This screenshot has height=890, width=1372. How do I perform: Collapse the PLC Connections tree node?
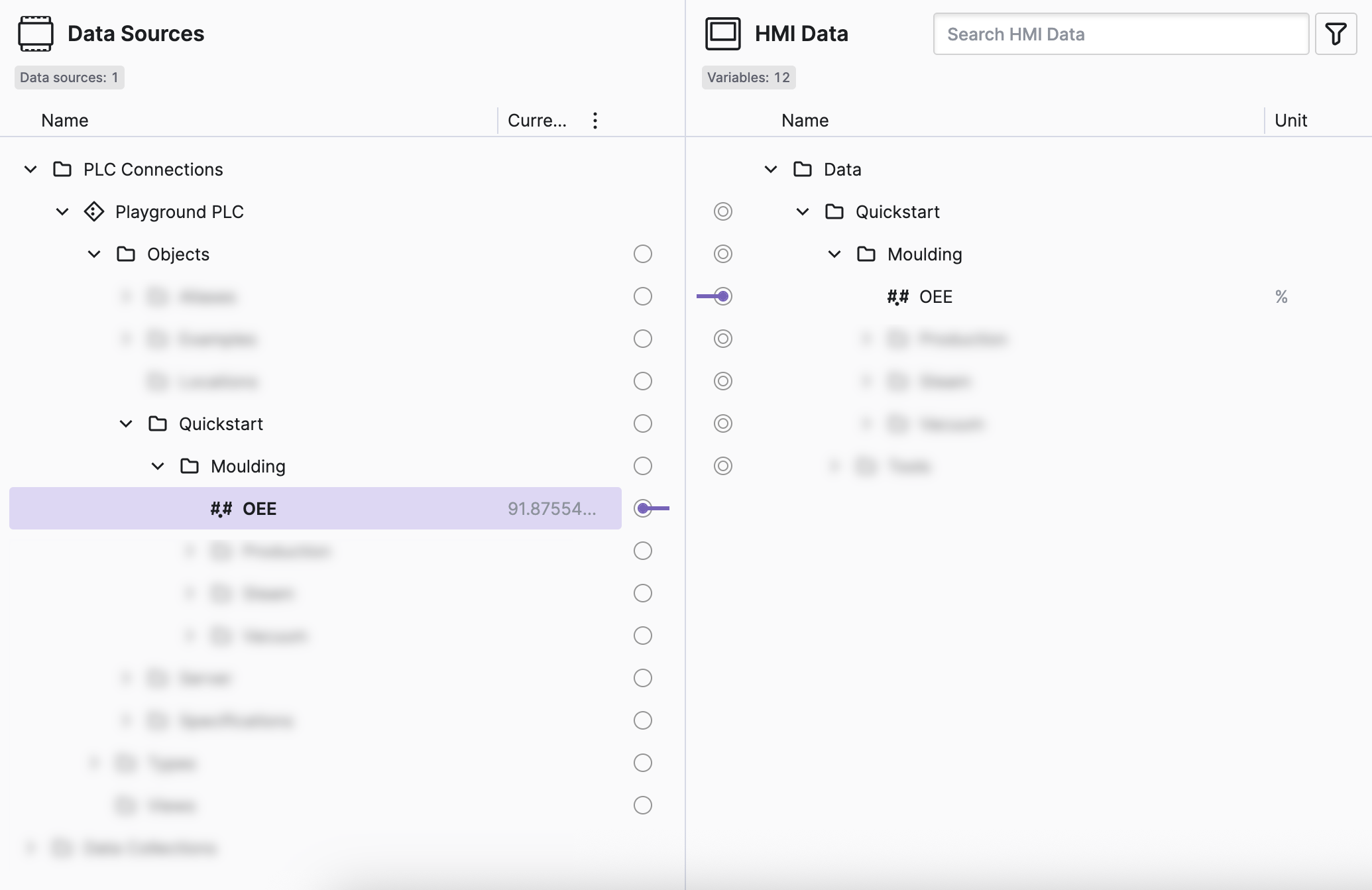click(30, 170)
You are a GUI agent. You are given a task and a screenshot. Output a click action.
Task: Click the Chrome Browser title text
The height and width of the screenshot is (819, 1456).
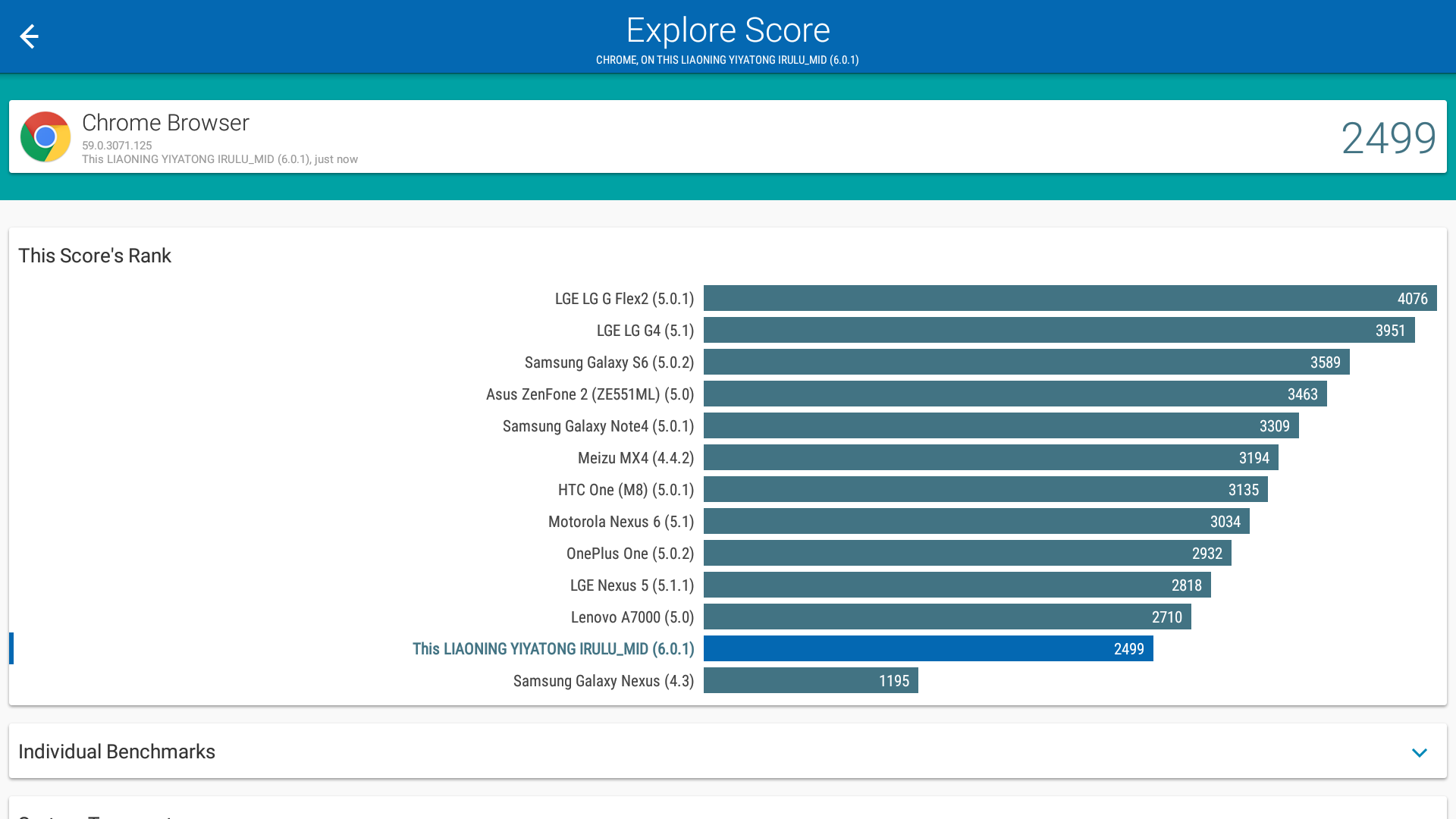click(165, 123)
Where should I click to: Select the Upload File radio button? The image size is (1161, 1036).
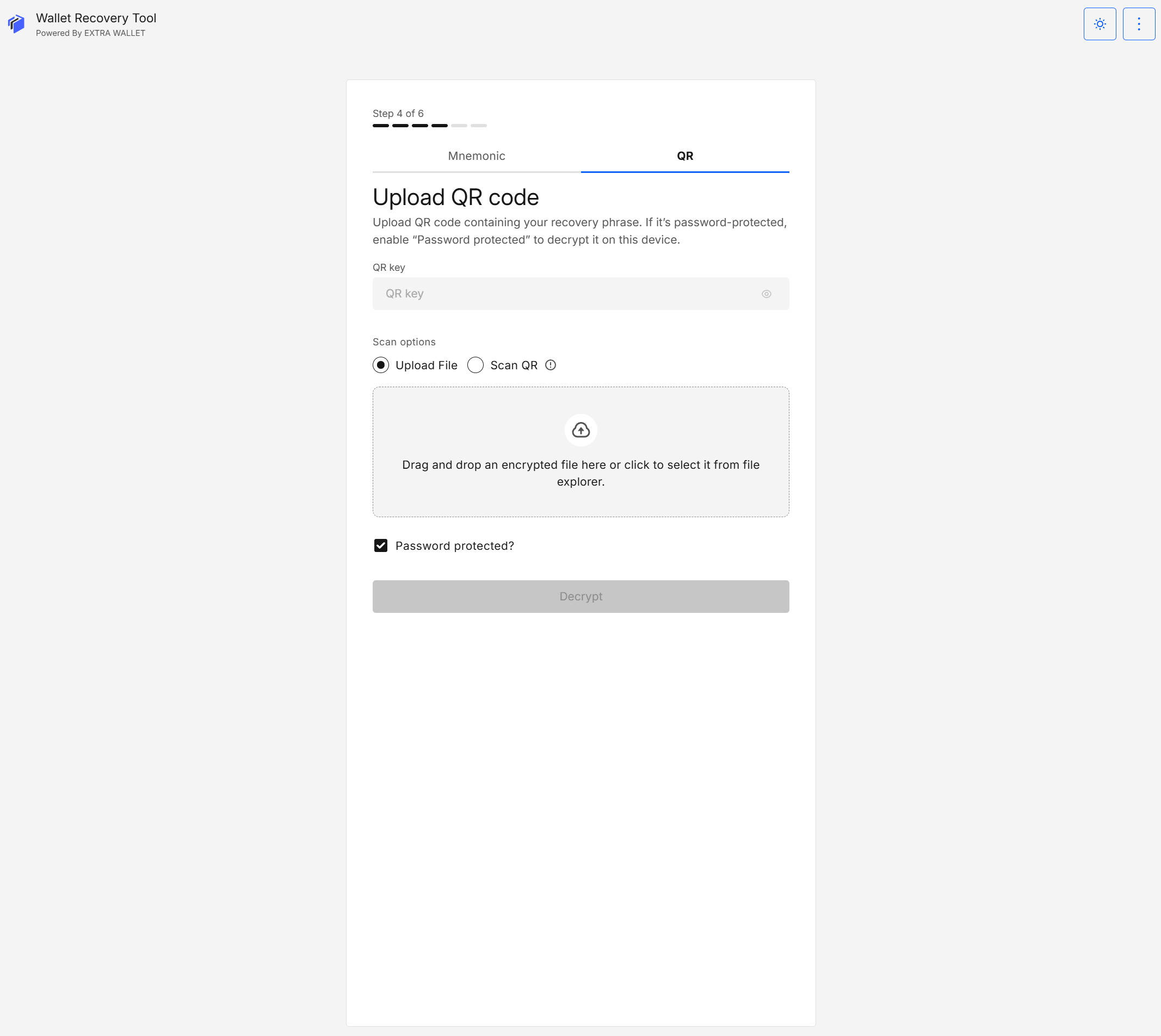coord(380,365)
──────────
▸ Requirement: Beginning at the line with "Task: Click the Chrome Browser title text", reproduce each line exactly through the last line of the records above, with pictures left out.

▸ Solution:
Task: Click the Chrome Browser title text
The height and width of the screenshot is (819, 1456).
click(165, 123)
Where should I click to: Select the Upload File radio button? The image size is (1161, 1036).
coord(380,365)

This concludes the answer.